Exercise instructions: Whenever a line of the entries below holds the string "will", copy that line and return it.

[Records contained in a dataset]
========================================================================

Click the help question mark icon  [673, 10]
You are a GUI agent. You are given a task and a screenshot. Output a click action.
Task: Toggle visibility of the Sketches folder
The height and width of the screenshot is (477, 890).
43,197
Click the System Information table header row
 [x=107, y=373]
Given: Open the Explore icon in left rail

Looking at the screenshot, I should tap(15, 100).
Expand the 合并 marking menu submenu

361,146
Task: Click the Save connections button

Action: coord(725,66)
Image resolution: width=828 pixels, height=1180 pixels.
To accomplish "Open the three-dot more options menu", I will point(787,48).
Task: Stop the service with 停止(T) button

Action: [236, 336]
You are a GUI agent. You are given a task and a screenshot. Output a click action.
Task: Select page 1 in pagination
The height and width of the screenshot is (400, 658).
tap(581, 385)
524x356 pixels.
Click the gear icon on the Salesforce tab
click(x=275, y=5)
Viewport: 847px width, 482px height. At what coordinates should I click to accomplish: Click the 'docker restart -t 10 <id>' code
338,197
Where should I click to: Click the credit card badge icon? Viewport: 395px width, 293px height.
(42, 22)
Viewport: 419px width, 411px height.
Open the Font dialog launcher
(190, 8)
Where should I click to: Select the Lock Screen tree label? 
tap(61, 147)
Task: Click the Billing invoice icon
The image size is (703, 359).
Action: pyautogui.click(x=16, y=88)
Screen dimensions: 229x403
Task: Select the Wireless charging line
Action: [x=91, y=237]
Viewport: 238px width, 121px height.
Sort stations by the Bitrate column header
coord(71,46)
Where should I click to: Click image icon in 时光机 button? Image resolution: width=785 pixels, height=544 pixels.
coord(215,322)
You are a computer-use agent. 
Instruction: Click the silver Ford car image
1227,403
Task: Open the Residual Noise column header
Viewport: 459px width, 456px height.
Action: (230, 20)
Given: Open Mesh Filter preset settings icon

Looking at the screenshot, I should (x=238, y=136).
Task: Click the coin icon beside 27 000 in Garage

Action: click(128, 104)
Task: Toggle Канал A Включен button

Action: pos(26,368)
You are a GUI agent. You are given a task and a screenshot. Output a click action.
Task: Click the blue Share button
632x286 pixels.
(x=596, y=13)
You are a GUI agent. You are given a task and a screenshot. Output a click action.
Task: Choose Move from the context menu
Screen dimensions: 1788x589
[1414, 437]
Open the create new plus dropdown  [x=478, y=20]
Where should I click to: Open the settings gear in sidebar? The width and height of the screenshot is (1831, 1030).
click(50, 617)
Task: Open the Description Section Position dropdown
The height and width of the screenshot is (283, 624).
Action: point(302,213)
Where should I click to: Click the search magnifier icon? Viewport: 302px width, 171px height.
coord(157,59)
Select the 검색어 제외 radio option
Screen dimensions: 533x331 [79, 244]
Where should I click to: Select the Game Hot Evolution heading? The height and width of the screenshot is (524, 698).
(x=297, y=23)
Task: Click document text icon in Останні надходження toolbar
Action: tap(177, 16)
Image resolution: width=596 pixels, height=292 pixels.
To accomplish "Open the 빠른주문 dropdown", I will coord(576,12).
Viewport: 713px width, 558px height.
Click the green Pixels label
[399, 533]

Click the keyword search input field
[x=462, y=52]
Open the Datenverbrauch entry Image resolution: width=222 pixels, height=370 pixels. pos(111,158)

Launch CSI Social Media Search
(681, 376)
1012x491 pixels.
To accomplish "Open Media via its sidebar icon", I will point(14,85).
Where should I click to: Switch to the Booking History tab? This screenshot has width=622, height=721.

========================================================================

Task output:
To accomplish "Open the three-dot more options menu", I will point(787,48).
To accomplish "Open the 빠른주문 dropdown", I will coord(576,12).
To accomplish "Open Media via its sidebar icon", I will point(14,85).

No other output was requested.